Une association, ayant reçu mandat individuel spécial et exclusif de 55 114 de ses adhérents, avait saisi la justice, en application de l’article 710 du Code de procédure pénale, d'une requête en restitution de 24 557 101, 82 euros, cette somme ayant été confisquée à la suite de la condamnation, pour abus de confiance portant sur ces fonds, de deux personnes mises en cause. Pour déclarer la requête de l'association irrecevable, la Cour d’appel considéra, sur le fondement de la règle selon laquelle nul ne plaide par procureur, que l’association, quoiqu’elle eut reçu mandat de représenter chacun de ses adhérents, entendait exercer, en leur lieu et place, leur droit à demander la restitution de sommes placées sous main de justice, cette demande s’apparentant à une « class action ». Au visa des articles 1984 du Code civil et 710 du Code de procédure pénale, la chambre criminelle censure la décision des juges du fond, qui avaient pourtant bien constaté l'existence d'un mandat individuel d'agir en restitution, ce mandat ayant été donné à l'association par chacun des adhérents, désignés de façon nominative. Or, si « aucun texte n’interdit de donner mandat à un tiers de présenter une requête en restitution dès lors que l’existence de ce mandat est prouvée et que le nom du mandant figure dans chaque acte de procédure effectué par le mandataire », la demande de l’association, qui ne pouvait être assimilée à une action de groupe, aurait dû être jugée recevable.

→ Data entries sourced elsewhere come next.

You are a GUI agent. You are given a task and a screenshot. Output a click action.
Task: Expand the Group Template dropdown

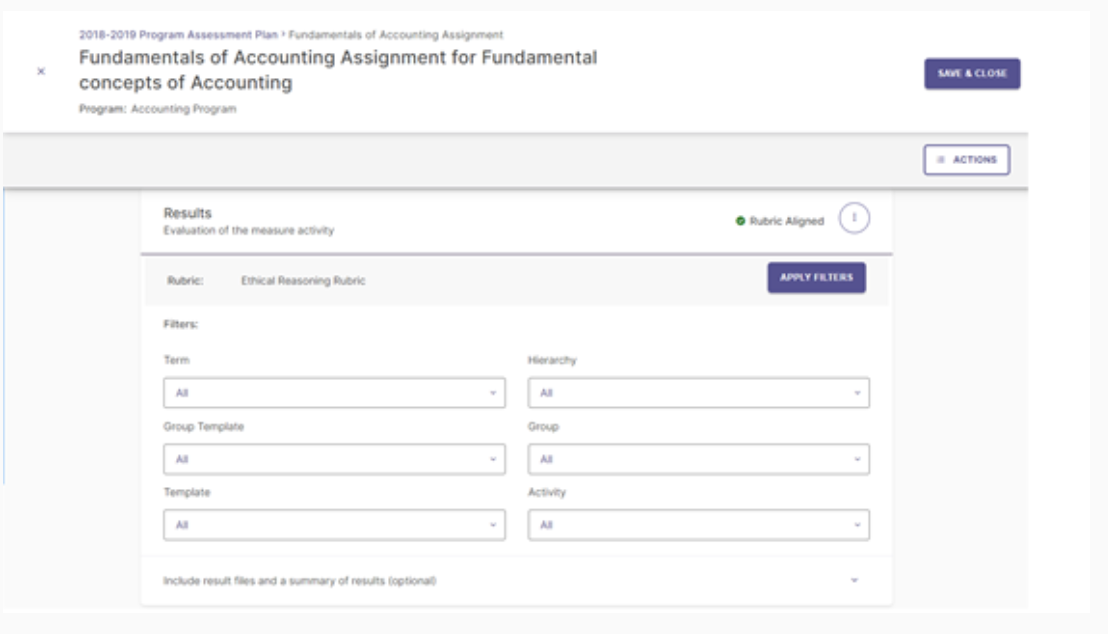pos(334,459)
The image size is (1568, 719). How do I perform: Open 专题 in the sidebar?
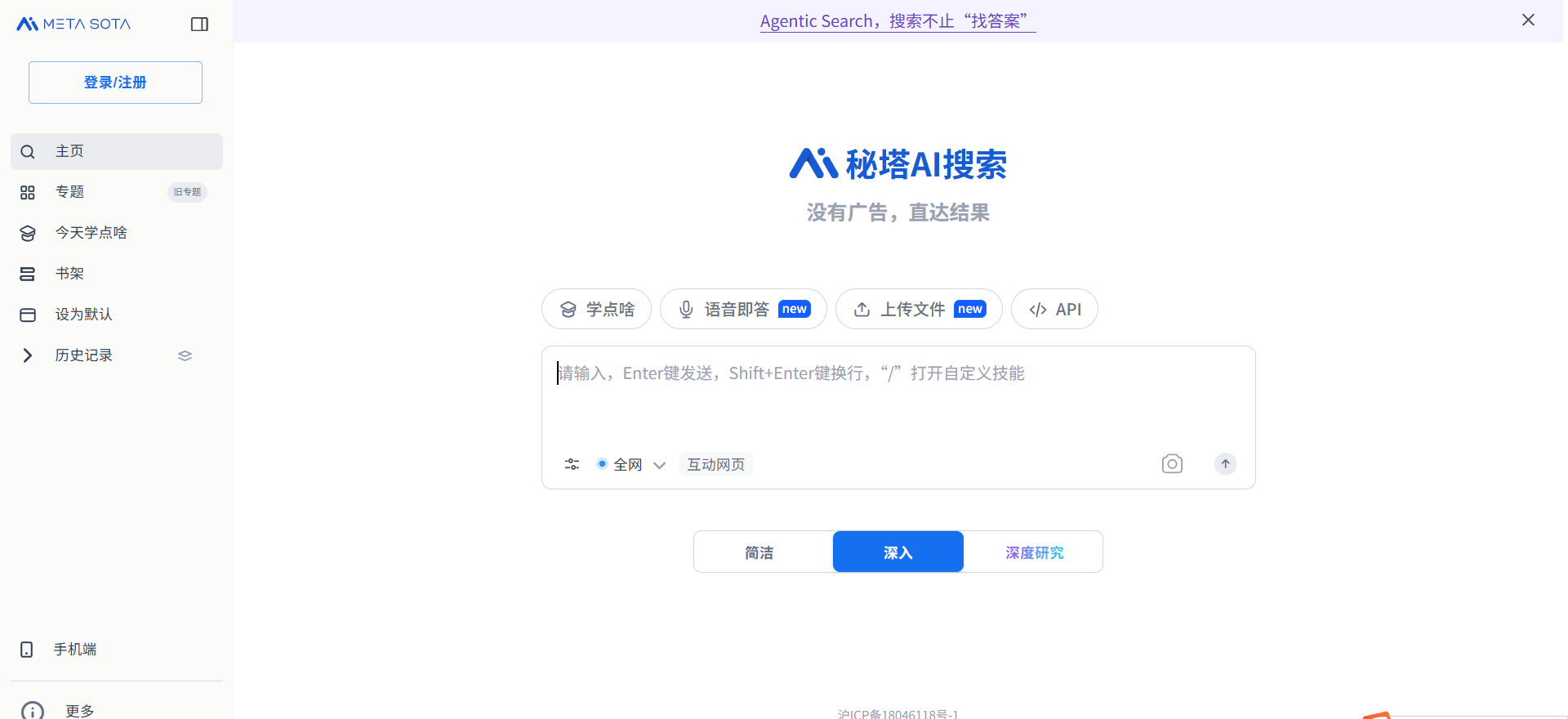(x=70, y=192)
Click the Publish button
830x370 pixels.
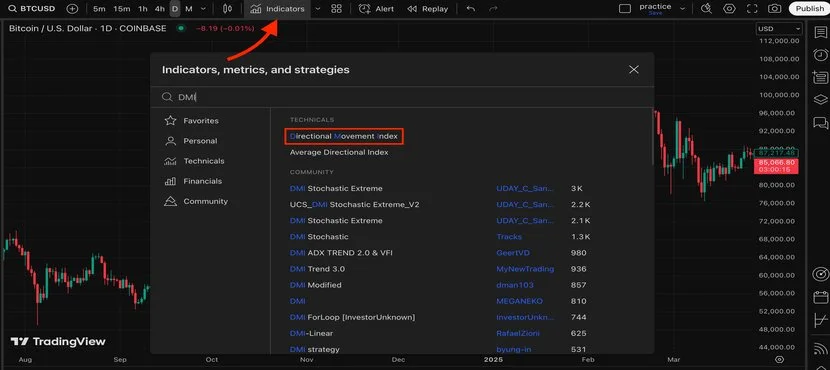(x=809, y=8)
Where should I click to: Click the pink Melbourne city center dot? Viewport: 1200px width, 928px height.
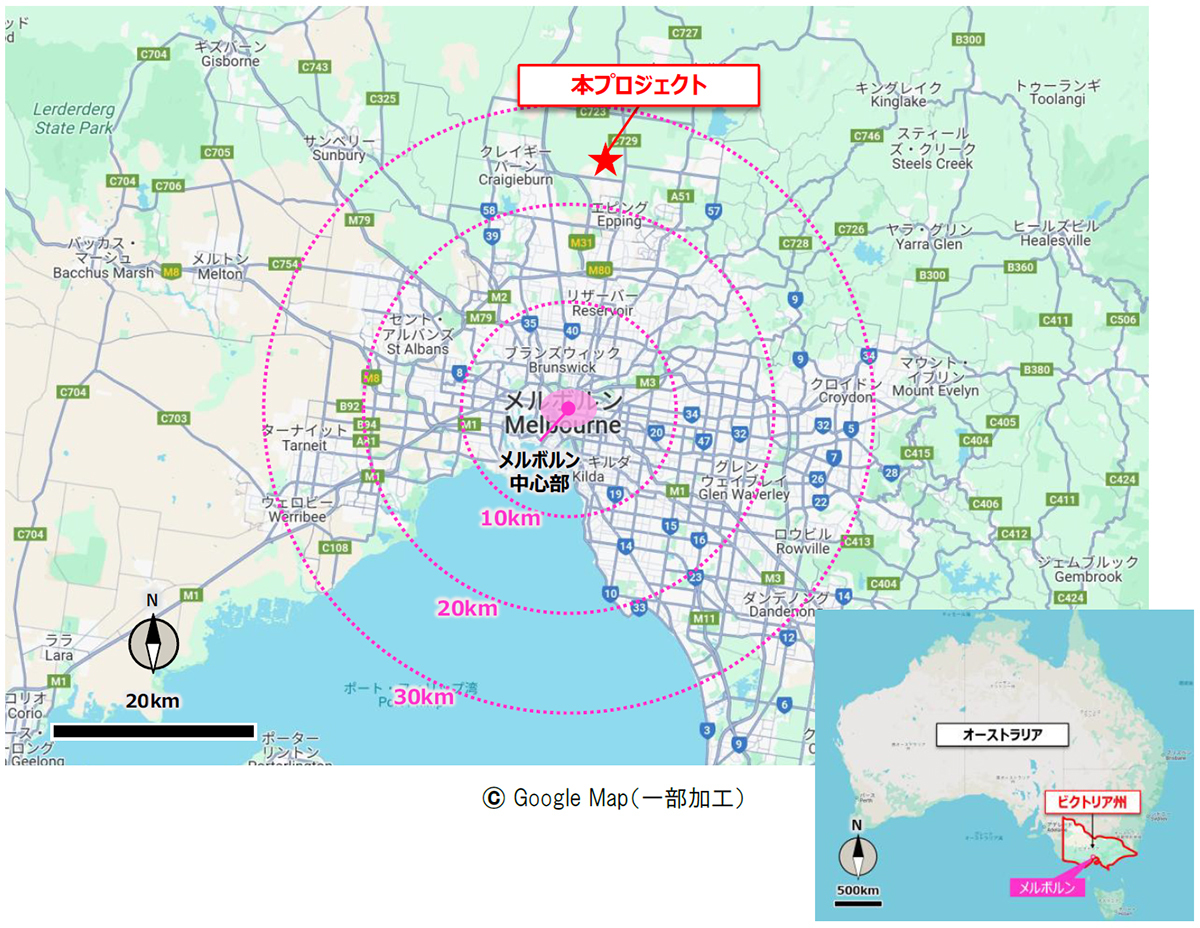(x=568, y=408)
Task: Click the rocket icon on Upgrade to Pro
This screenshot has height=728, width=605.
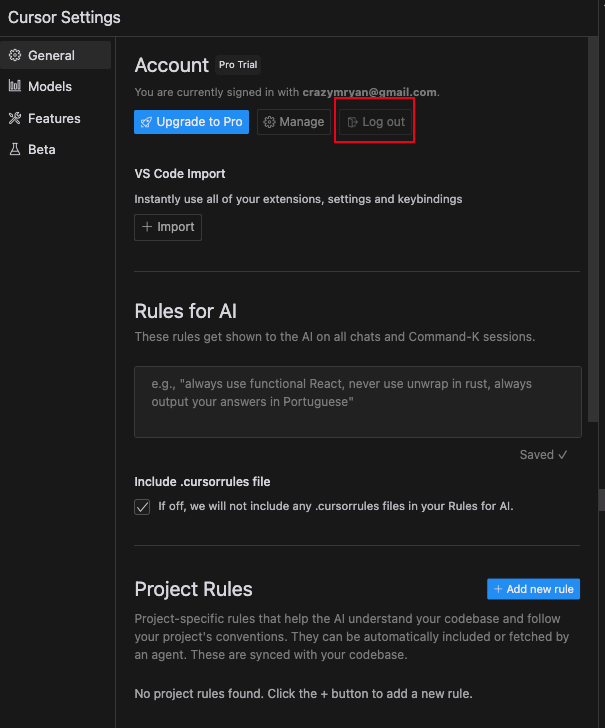Action: 146,122
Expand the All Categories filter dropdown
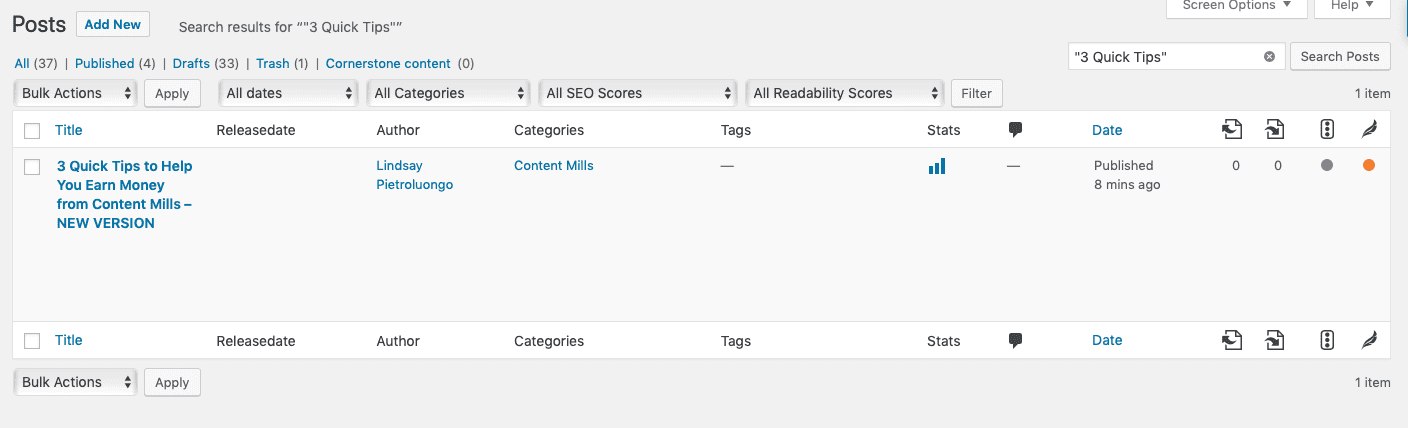Viewport: 1408px width, 428px height. click(449, 93)
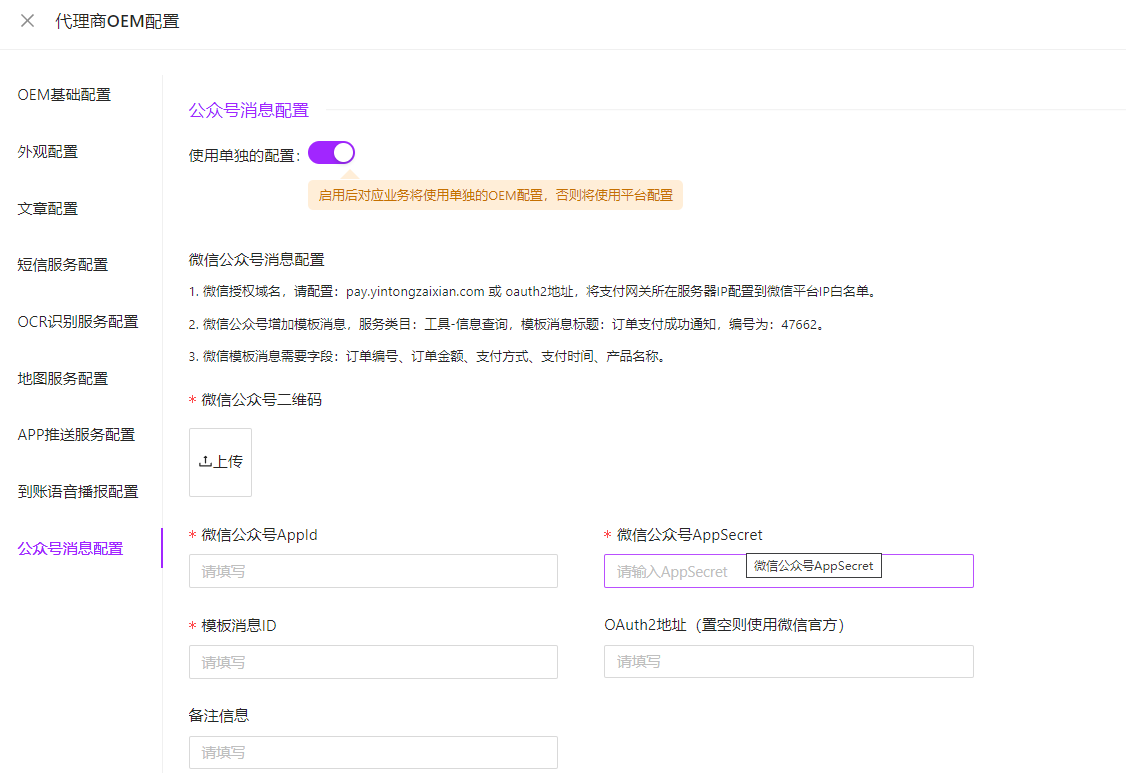Image resolution: width=1126 pixels, height=773 pixels.
Task: Select the 公众号消息配置 sidebar tab
Action: tap(70, 549)
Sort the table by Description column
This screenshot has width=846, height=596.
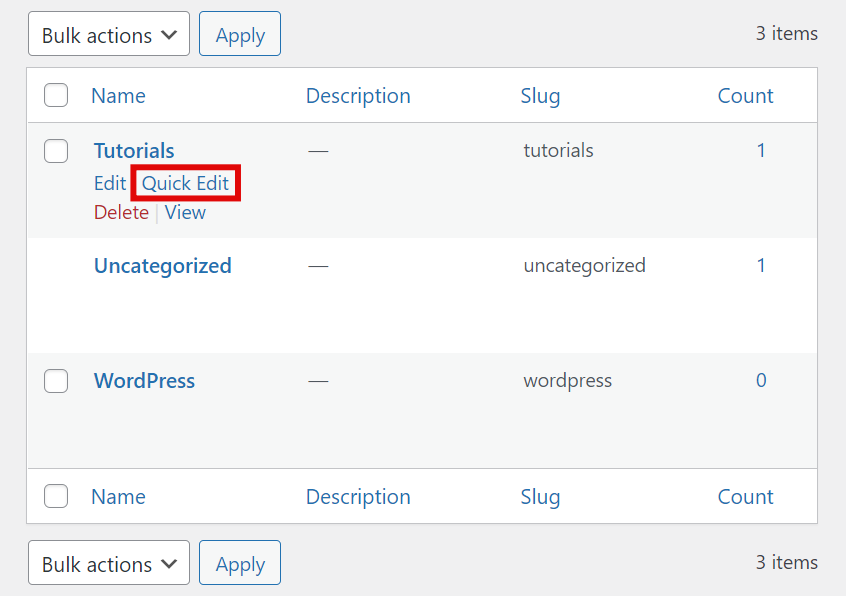358,95
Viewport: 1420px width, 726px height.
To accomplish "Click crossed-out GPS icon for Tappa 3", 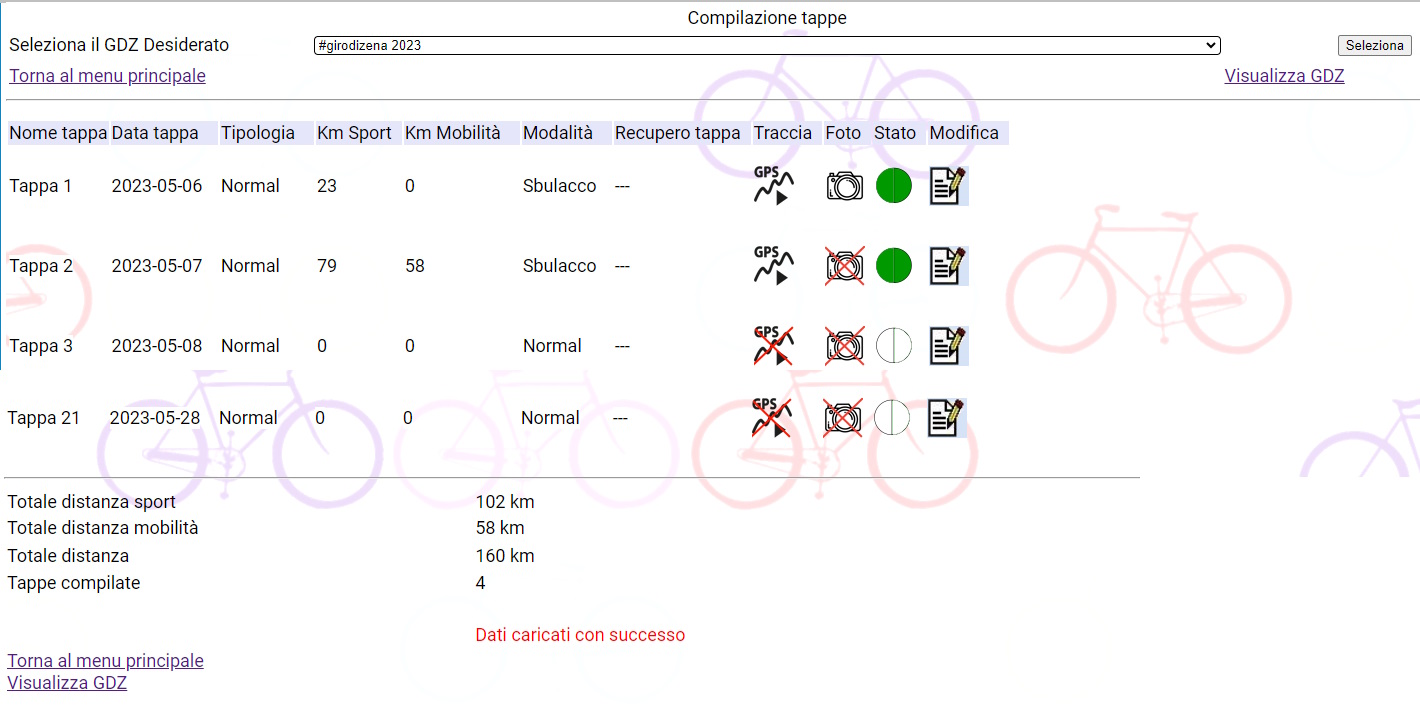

Par la décision rapportée, la chambre criminelle procède au rappel de certaines règles relatives à la représentation en justice, aménageant le principe existant dans tous les droits processuels selon lequel une personne agit en justice en son nom propre. De façon générale, la représentation en justice repose, en droit de la procédure civile, sur une distinction essentielle : la représentation dans l'exercice de l'action en justice et la représentation dans la conduite de la procédure.
La première, représentation « ad agendum », autorise une personne à agir en justice au nom d’une autre, comme demandeur ou défendeur, au nom et pour le compte du représenté, les effets juridiques de l’instance se produisant au profit ou à la charge de cette dernière. C’est le cas, par exemple, de l’administrateur judiciaire lorsqu’il représente le débiteur dans le cadre d’un redressement judiciaire.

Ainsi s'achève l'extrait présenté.